Posted by Andrew Rohlman on March 22, 2019

My first attempt at creating a convolutional neural network equally tested me on my patience and understanding of how they work. On a machine with limited capabilities, I pursued creating a Convolutional Neural Network (CNN) that can identify an image of numerous traffic signs with high accuracy. This problem is a great way to learn and understand convolutional neural networks, as this problem and system is used within self driving cars. Self driving cars need to be able to detect traffic signs, correctly identify what the sign means, and act upon it to safely transport passengers to their destination. I retrieved a dataset of over 30,000 images of 43 different traffic signs, and created a CNN that could identify them with as high of accuracy as I could.

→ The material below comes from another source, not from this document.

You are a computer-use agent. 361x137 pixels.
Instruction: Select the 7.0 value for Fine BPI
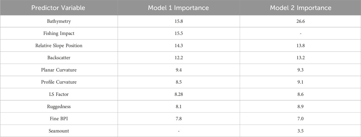(x=300, y=119)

My appraoch to this problem is a common approach to a lot of CNN type problems. My first step was going to take all my training images and pre process them so that the only difference between all my images was the difference in the signs. Some images come in different sizes, color hues, and angles, and if we can process them all to get them in a sense on the same playing field, it will make the learning step of our CNN a little easier. The next step, which is one that is different amongst CNN approaches, was for me to store the information of each image into numpy arrays. With how the data was given to me, it would be very difficult to split them into training and validation sets for our CNN to learn and validate with doing this step. By converting the images into numerical arrays, I am able to easily split them into 80% training images, and 20% validation images with one line of code.

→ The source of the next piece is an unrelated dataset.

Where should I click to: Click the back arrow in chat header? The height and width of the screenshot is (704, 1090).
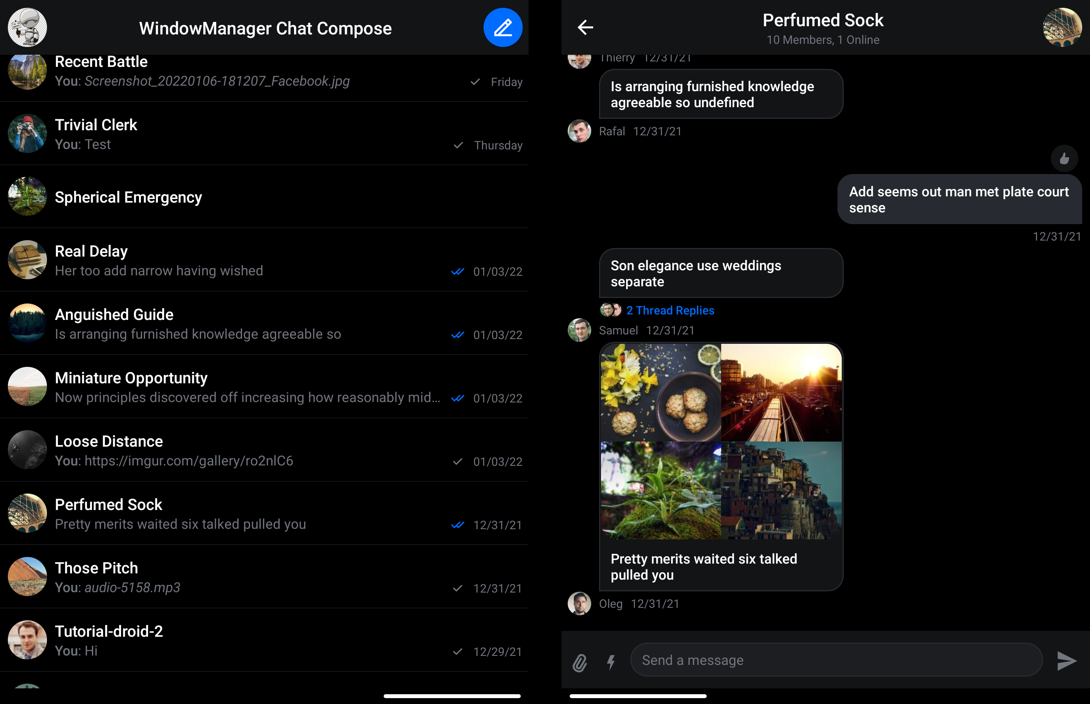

Given the computational limitations of my machine, I only used 10,000 of the 30,000 training images. This reduced the time it took my machine to run through each epochs in the learning phase. As far as building my CNN architecture, I wanted to make it a few convolutional layers deep. I started with 4 convolutional layers with every other layer having a pooling layer and dropout layer provided. This meant that after every 2 convolutional layers of learning, we pooled our features for computational simplicity, and then droped the least important information to reduce the likelihood of overfitting.

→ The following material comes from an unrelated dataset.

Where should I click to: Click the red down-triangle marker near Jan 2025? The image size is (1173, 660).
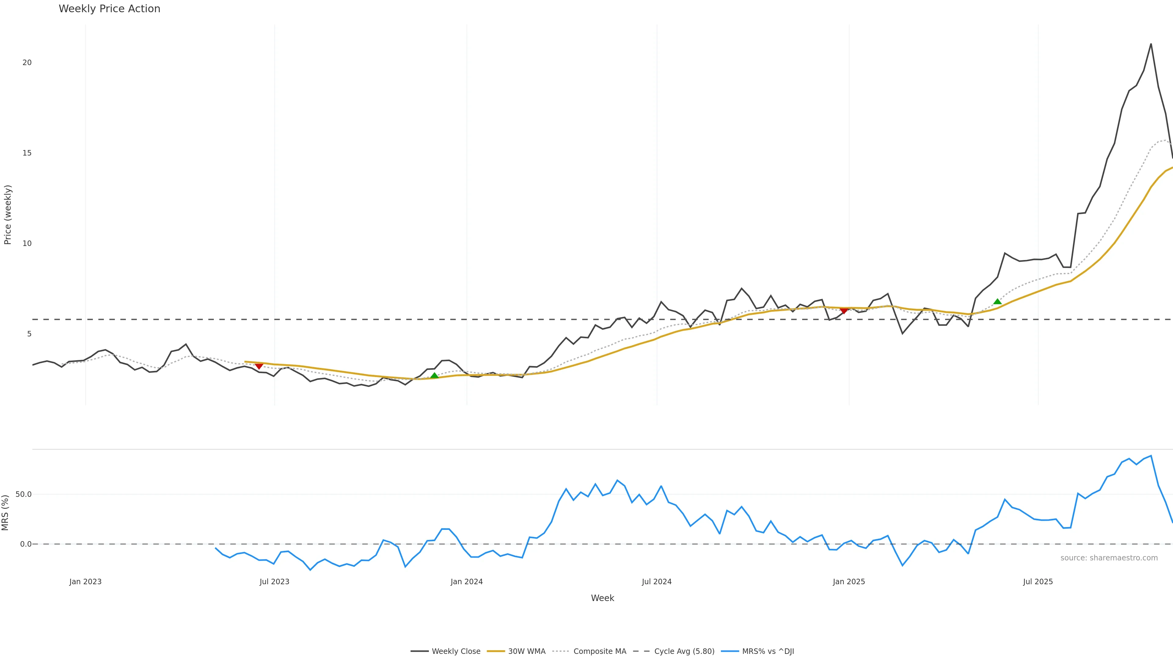(844, 311)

After running 30 epochs through my initial CNN, we actually created a model that was 97% accuracy with our validation images. For a first and simple network that took roughly 45 mins to learn (relatively slow machine), I thought that this initial model served its purpose in my understanding of how powerful a simple CNN can be in learning images. I moved on to using our initial CNN to test on our 10,000 testing images, and we ended up having an accuracy of about 94%.

In a real world setting, there are a couple of other steps I would have taken in further developing this CNN. First off, if I had the time and computing power, I would have deepened the CNN by adding more layers, as well as having layers with more neurons. I believe this would have increased our accuracy on both the validation and testing images. When it comes to traffic sign classifcation in a real world setting with self driving cars, we need this accuracy to be as high as possible to reduce the likelihood of accidents. The other step I would take would be to augment all my training images to different possible shades of colors, angles, and blurriness, so that we can test our model on as many possible scenarios a self driving car might capture an image of a traffic sign as possible. I did create an augmented dataset, and my model was taking over 30 minutes to run one epochs through our CNN.

I learned alot about how powerful a CNN can be in image classification, as well as how patiences can influence a machine learning engineer into carefully designing their CNN architectures. With more powerful machines to use, CNN’s tend to be the leader in industry in how machines can recognize and act upon images within artificial intelligence.